Freiburg i. Br., den 10. April 1920.Hoche.

      I

      Rechtliche Ausführung

vonProfessor Dr. jur. et phil. Karl BindingFür die zweite Auflage durchgesehenvon Paul Binding

      Ich wage am Ende meines Lebens mich noch zu einer Frage zu äußern, die lange Jahre mein Denken beschäftigt hat, an der aber die meisten scheu vorübergehen, weil sie als heikel und ihre Lösung als schwierig empfunden wird, so daß nicht mit Unrecht gesagt werden konnte, es handle sich hier »um einen starren Punkt in unseren moralischen und sozialen Anschauungen«.1

      Sie geht dahin: soll die unverbotene Lebensvernichtung, wie nach heutigem Rechte – vom Notstand abgesehen – , auf die Selbsttötung des Menschen beschränkt bleiben, oder soll sie eine gesetzliche Erweiterung auf Tötungen von Nebenmenschen erfahren und in welchem Umfange?

      Ihre Behandlung führt uns von Fallgruppe zu Fallgruppe, deren Lage jeden von uns aufs tiefste erschüttert. Um so notwendiger ist es, nicht dem Affekt, andererseits nicht der übertriebenen Bedenklichkeit das entscheidende Wort zu überlassen, sondern es auf Grund bedächtiger rechtlicher Erwägung der Gründe für und der Bedenken gegen die Bejahung der Frage zu finden. Nur auf solch fester Grundlage kann weiter gebaut werden.

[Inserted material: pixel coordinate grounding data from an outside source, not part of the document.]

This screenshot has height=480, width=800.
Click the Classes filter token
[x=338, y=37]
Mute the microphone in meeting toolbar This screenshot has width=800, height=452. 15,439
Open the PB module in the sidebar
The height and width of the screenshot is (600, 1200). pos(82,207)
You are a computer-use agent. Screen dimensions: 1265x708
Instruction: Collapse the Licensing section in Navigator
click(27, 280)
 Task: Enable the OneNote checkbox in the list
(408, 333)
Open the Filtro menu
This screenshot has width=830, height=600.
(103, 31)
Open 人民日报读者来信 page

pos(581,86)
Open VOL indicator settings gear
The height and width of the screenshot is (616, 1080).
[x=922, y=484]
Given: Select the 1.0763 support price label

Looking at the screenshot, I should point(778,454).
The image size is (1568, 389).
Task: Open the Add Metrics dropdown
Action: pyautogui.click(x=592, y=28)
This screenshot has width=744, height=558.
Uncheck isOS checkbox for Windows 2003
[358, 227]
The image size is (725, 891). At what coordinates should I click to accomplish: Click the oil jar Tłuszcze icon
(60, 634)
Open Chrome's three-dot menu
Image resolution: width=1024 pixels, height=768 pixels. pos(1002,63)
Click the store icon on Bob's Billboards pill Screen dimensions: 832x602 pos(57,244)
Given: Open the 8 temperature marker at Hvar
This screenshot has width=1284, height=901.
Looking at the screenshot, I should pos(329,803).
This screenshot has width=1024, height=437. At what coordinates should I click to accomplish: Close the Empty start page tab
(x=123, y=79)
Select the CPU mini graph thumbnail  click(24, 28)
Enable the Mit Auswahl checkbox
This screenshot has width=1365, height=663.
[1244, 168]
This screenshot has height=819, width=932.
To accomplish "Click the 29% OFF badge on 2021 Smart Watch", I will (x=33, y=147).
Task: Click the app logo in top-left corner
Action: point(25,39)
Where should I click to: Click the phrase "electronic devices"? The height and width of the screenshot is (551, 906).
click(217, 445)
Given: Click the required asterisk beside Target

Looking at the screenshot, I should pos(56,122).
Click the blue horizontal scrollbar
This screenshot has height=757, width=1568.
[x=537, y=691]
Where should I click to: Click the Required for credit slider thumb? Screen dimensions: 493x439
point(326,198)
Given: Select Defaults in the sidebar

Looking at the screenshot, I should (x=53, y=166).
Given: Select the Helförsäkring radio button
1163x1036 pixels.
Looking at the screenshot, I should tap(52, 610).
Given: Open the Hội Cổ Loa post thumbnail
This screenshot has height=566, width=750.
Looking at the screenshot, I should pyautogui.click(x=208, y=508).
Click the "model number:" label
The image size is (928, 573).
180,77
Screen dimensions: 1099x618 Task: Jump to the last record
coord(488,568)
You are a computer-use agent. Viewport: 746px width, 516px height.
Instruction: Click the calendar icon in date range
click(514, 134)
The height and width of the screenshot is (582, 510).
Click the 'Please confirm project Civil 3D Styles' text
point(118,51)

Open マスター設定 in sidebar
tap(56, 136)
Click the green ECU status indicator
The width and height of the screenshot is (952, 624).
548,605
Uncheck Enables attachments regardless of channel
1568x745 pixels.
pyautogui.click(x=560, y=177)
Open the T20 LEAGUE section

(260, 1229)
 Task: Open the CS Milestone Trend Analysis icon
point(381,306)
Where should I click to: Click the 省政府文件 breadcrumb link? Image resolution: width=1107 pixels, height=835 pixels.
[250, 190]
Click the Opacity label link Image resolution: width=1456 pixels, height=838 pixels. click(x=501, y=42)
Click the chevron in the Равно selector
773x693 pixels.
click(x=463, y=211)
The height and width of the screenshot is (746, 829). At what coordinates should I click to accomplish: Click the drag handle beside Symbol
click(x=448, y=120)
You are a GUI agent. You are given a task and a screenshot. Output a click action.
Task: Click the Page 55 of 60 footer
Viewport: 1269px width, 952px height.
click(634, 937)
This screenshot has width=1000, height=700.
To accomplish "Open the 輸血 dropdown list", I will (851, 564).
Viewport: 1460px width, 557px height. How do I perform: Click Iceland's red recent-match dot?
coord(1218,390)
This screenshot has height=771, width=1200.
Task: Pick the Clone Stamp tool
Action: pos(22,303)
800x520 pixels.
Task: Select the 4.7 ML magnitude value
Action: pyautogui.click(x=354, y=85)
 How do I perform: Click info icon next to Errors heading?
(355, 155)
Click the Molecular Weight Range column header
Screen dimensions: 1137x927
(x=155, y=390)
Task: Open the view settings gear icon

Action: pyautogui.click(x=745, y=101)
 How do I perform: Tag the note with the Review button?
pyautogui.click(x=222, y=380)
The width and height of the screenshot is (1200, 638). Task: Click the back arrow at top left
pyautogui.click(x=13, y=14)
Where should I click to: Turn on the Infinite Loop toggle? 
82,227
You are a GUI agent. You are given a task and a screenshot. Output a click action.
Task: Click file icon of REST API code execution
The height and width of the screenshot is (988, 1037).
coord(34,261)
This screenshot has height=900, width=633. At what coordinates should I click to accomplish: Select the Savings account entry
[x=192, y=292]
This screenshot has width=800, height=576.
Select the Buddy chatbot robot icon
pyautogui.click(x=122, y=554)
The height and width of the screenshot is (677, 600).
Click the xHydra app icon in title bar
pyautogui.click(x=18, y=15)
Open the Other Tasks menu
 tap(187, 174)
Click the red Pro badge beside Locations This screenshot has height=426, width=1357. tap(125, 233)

      Ich lege demnach auf strenge juristische Behandlung das größte Gewicht. Gerade deshalb kann den festen Ausgangspunkt für uns nur das geltende Recht bilden: wieweit ist denn heute – wieder vom Notstande abgesehen – die Tötung der Menschen freigegeben, und was muß denn darunter verstanden werden? Den Gegensatz der »Freigabe« bildet die Anerkennung von Tötungsrechten.

      Diese bleiben hier vollständig außer Betracht.

      Die wissenschaftliche Klarstellung des positivrechtlichen Ausgangspunktes aber ist um so unumgänglicher, als er sehr häufig ganz falsch oder doch sehr ungenau gefaßt wird.

      I. Die heutige rechtliche Natur des Selbstmordes. Die sog. Teilnahme daran

      I. Von einer Macht, der er nicht widerstehen kann, wird Mensch für Mensch ins Dasein gehoben. Mit diesem Schicksale sich abzufinden – das ist seines Lebens Beruf. Wie er dies tut, das kann innerhalb der engen Grenzen seiner Bewegungsfreiheit er nur selbst bestimmen. Insoweit ist er der geborene Souverän über sein Leben.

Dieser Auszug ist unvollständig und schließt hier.